Last week, Senator Lamar Alexander (R-Tenn.), Chairman of the Senate Committee on Health, Education, Labor & Pensions (HELP), called for HHS to delay the regulations implementing Stage 3 of the Electronic Health Records (EHR) incentive programs until January 1, 2017.
In March, HHS proposed rules that set forth objectives for professionals and hospitals to meet in order to achieve Stage 3 meaningful use. The Stage 3 proposed rules specify a full year reporting period, instead of a 90-day reporting period, for most professionals and hospitals. As with many EHR requirements, these proposed rules were met with considerable resistance from the provider community.
In calling for delay of the Stage 3 requirements, Senator Alexander cited challenges providers have implementing the new EHR technology: “Some hospitals have told me they are ‘terrified’ by the prospect of stage three.

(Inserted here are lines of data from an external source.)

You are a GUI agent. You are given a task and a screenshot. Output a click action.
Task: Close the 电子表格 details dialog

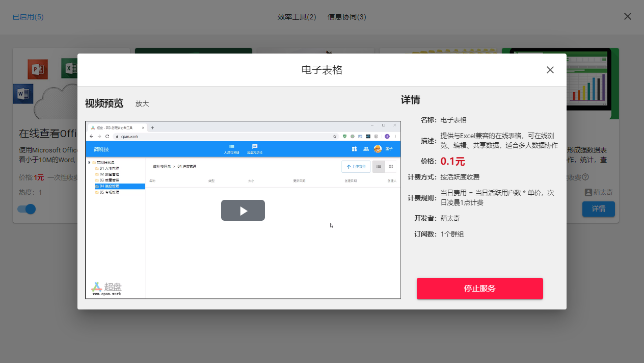pyautogui.click(x=550, y=70)
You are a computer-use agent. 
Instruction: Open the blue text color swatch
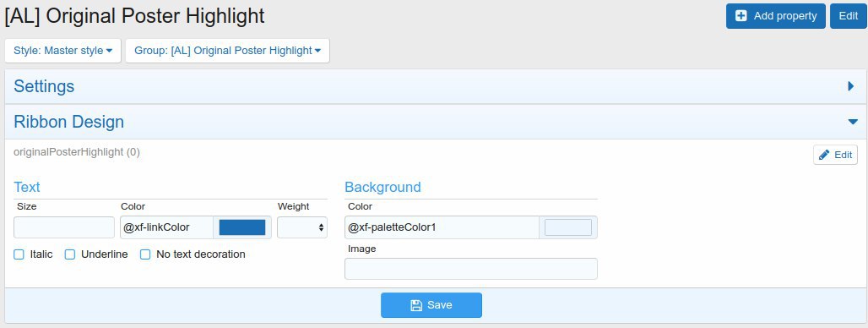[242, 227]
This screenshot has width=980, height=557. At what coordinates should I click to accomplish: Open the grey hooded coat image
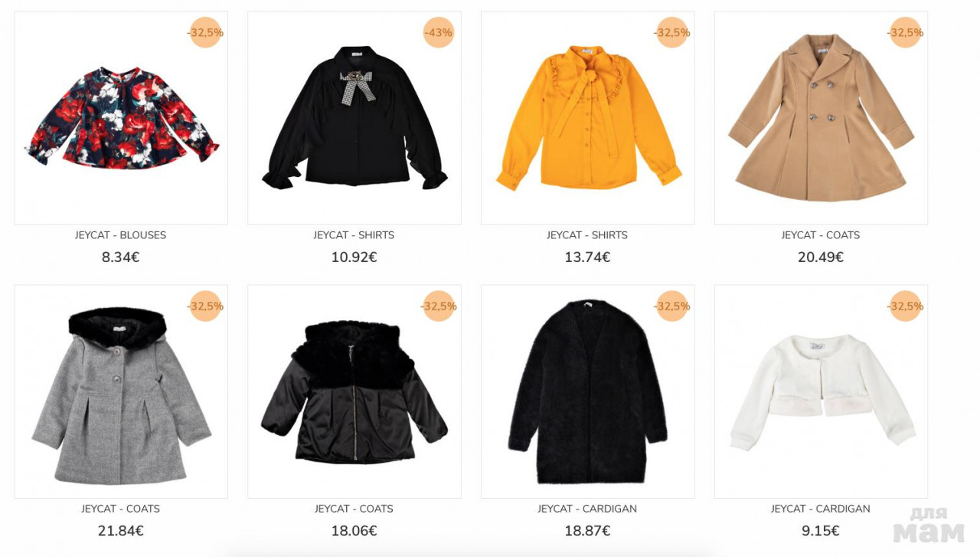(x=121, y=392)
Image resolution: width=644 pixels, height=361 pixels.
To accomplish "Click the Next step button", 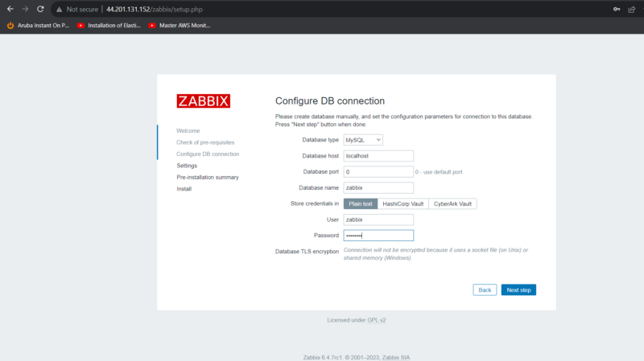I will coord(518,289).
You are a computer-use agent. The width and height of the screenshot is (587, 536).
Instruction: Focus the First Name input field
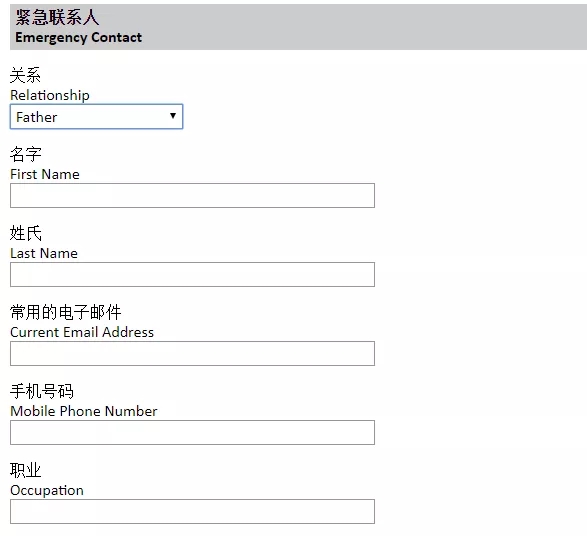click(192, 195)
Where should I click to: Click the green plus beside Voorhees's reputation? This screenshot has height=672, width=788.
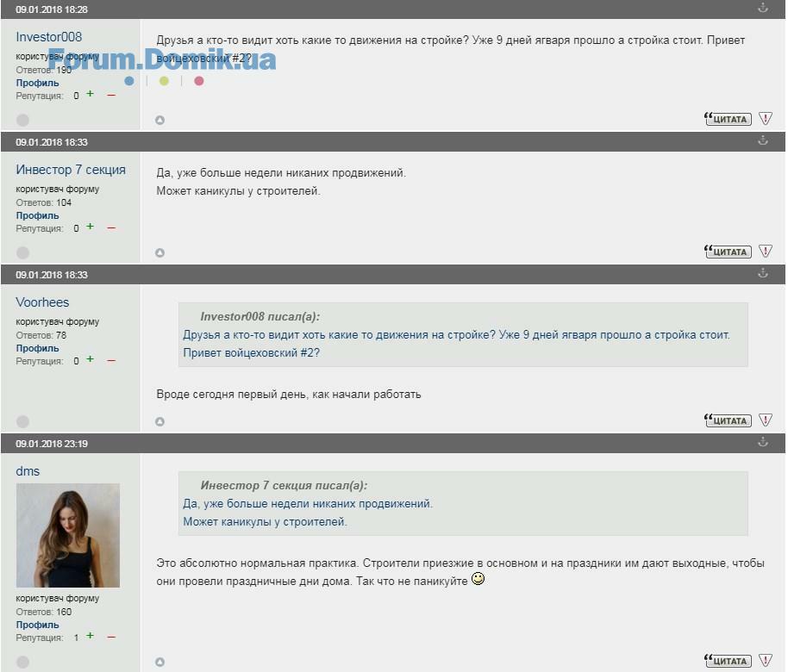coord(90,360)
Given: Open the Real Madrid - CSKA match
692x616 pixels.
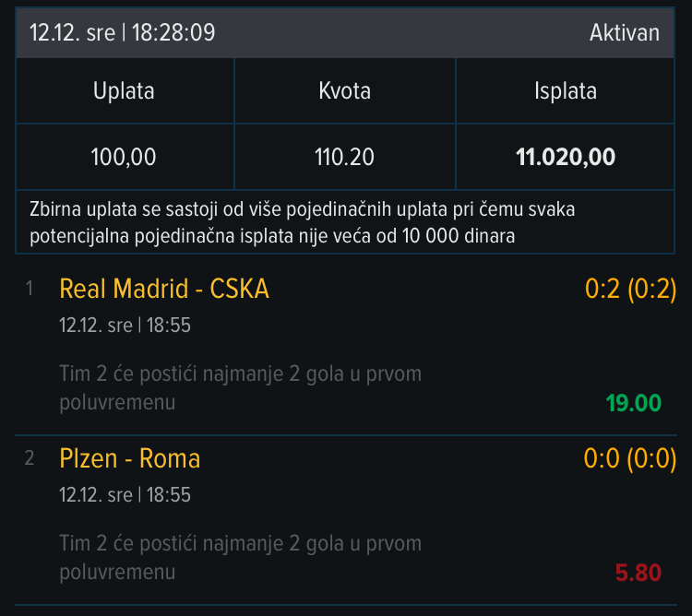Looking at the screenshot, I should [164, 289].
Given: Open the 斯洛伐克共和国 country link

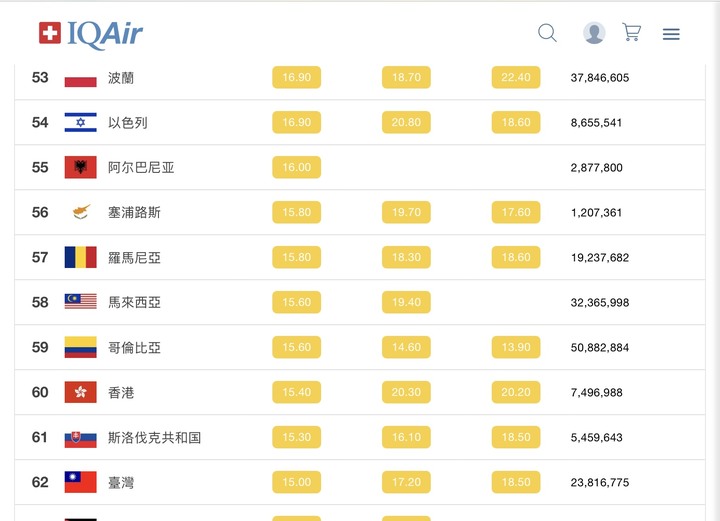Looking at the screenshot, I should click(154, 437).
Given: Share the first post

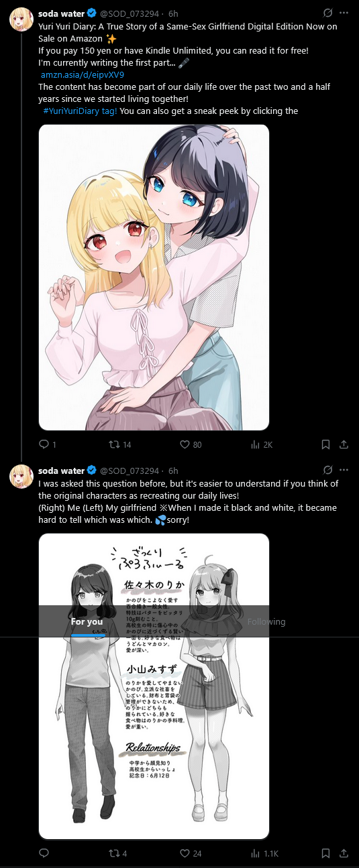Looking at the screenshot, I should [x=344, y=444].
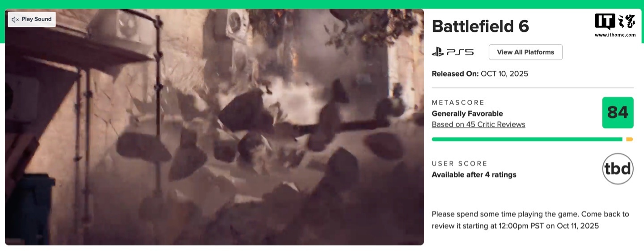Click the muted speaker icon
The height and width of the screenshot is (251, 644).
15,19
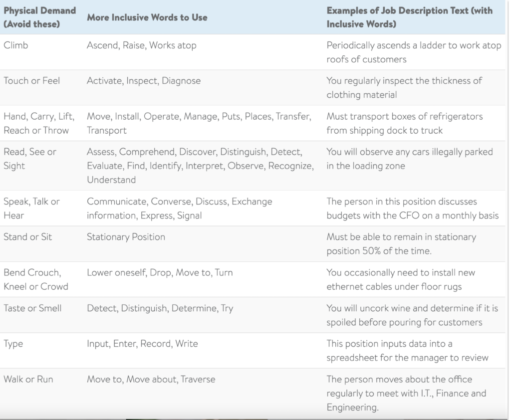This screenshot has width=511, height=420.
Task: Select 'Hand, Carry, Lift, Reach or Throw' cell
Action: (x=39, y=123)
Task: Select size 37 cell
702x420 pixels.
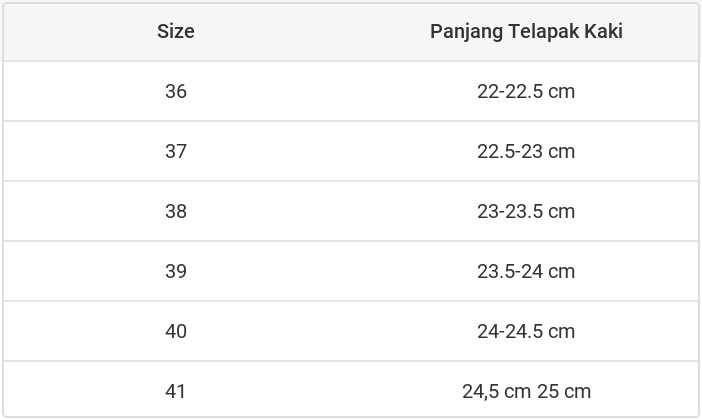Action: [x=176, y=151]
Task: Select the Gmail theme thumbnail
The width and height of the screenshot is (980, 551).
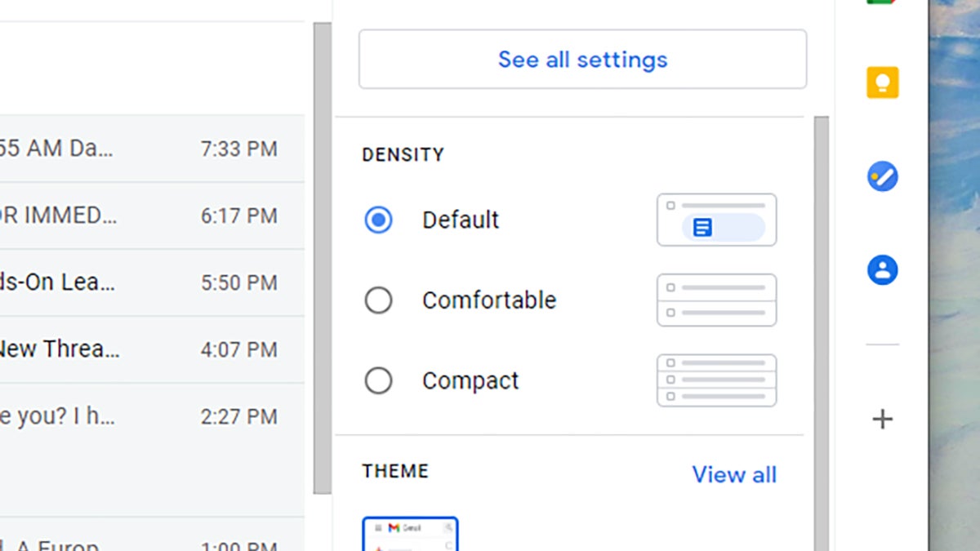Action: [x=412, y=532]
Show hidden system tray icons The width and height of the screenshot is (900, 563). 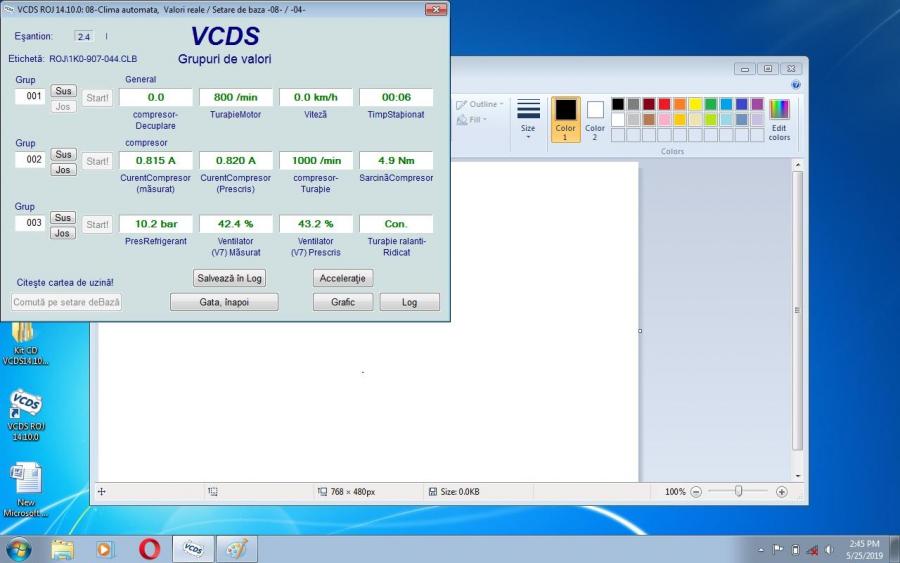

It does not help patients to makes these massive changes fast and wrong. It does help patients to do this deliberately and correctly so that hospitals and doctors embrace the changes instead of dread them.”
Senator Alexander’s concern about the EHR programs is not new. Earlier this year, Senator Alexander announced the formation of a HELP Committee EHR Working Group “to help make the failed promise of electronic health records something that physicians and providers look forward to instead of something they endure.”